2 comments on “Proto-Uralic *ŋx?
  1. Sartmoulou says:

    I was wondering what do you think of this proposition that Consonant Gradation was fortition rather than lenition:
    Admittedly the author doesn’t appear to be a specialist in Uralic comparative linguistics, but I feel like it could explain the otherwise unattested Samic reflex of *x as a plosive.

    • j. says:

      Thank you for reminding me of this paper — I’ve seen it long ago already, but I seem to have lost the copy since then. I mostly accept the main thesis of the paper: that foot balancing has been the phonetic process thru which gradation has originally developed. One point that could be added is that Finnish is already known to have levelled half-long consonants to singletons (in the weak grade of geminate stops), which would seem to naturally lead to the levelling of any earlier phonetic alternation in single non-stop consonants as well.

      Gordon however appears to treat the traditionally assumed Finno-Samic clade as a given. If this were to be incorrect, his thesis will have to be either amended also at least for Mordvinic, or recast in terms of areal processes. Gradation in Nganasan will require accounting for as well; and some word on the gradation-less Southern Sami, Veps and Livonian wouldn’t hurt either. It seems certain to me that gradation has only become phonologized separately in each three branches (in particular, in Samoyedic it seems to postdate several overarching sound changes in the consonant system such as *Ck > *C, *Cː > *C, *s > *t), and it might be a good idea to refine his argument to one according to which the rise of gradation is predicted already from the particular type of trochaic stress found in Uralic.

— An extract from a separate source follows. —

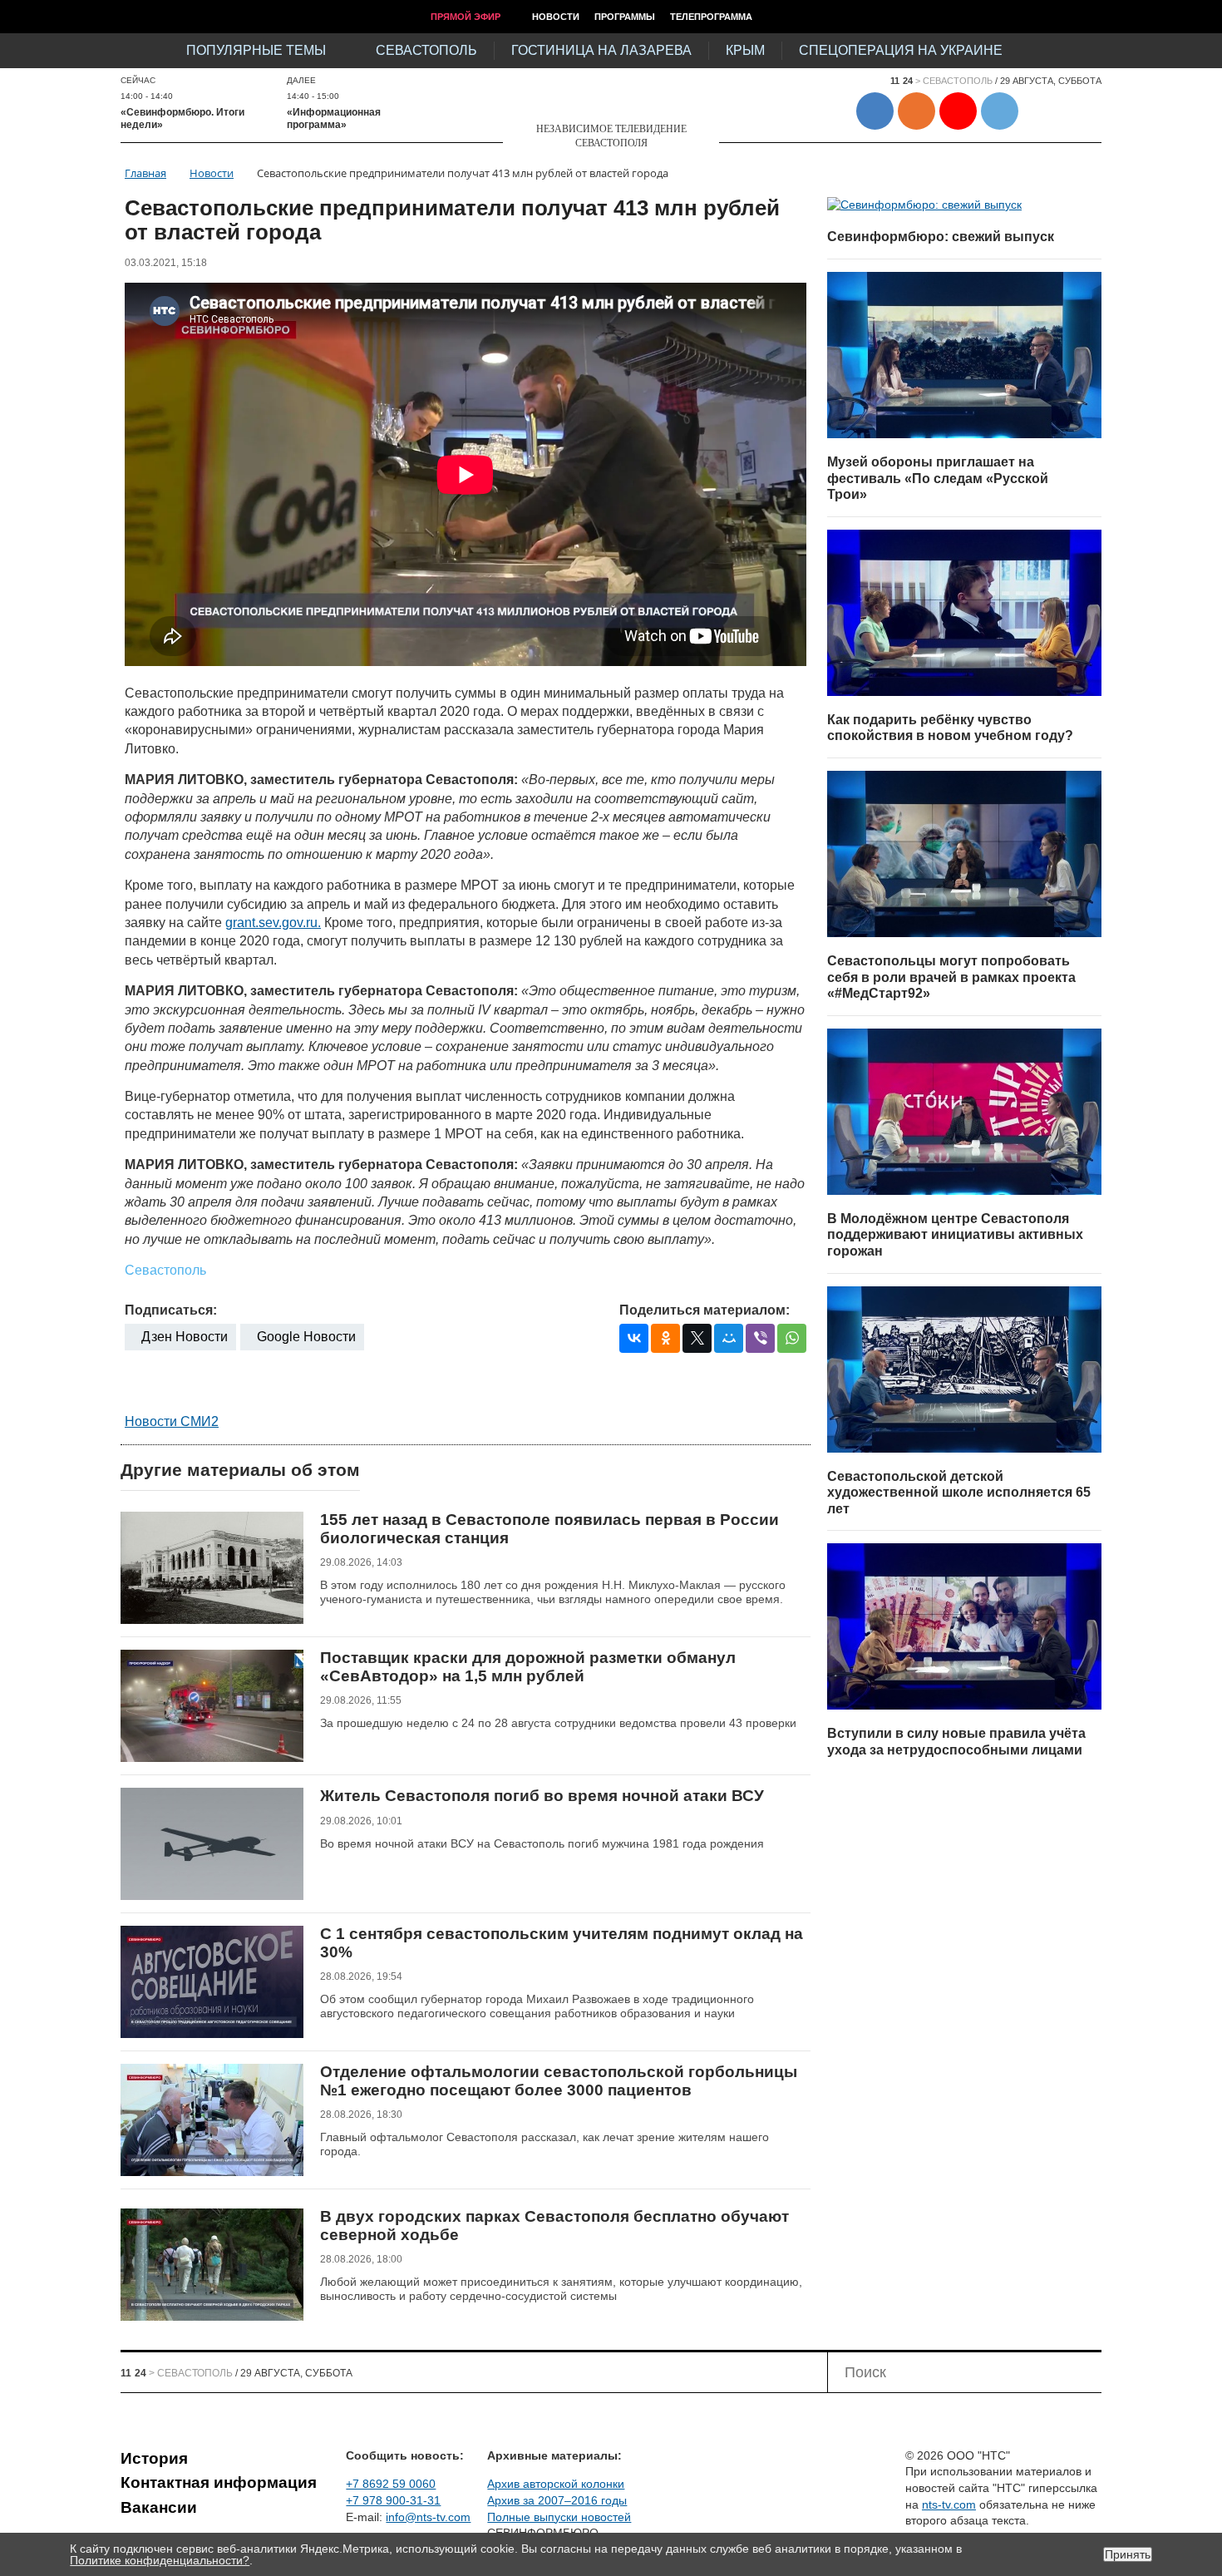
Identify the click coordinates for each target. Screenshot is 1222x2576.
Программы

      This however seems to leave *x > *k as either too early to possibly be gradation-related; or, if we want to consider gradation early and *x > *k areal across Samic: unmotivated in Southern Sami, which appears to have lost gradation already very early on. (Though it does have its own share of interesting prosodic developments, and I am not sure how far back they go in turn.)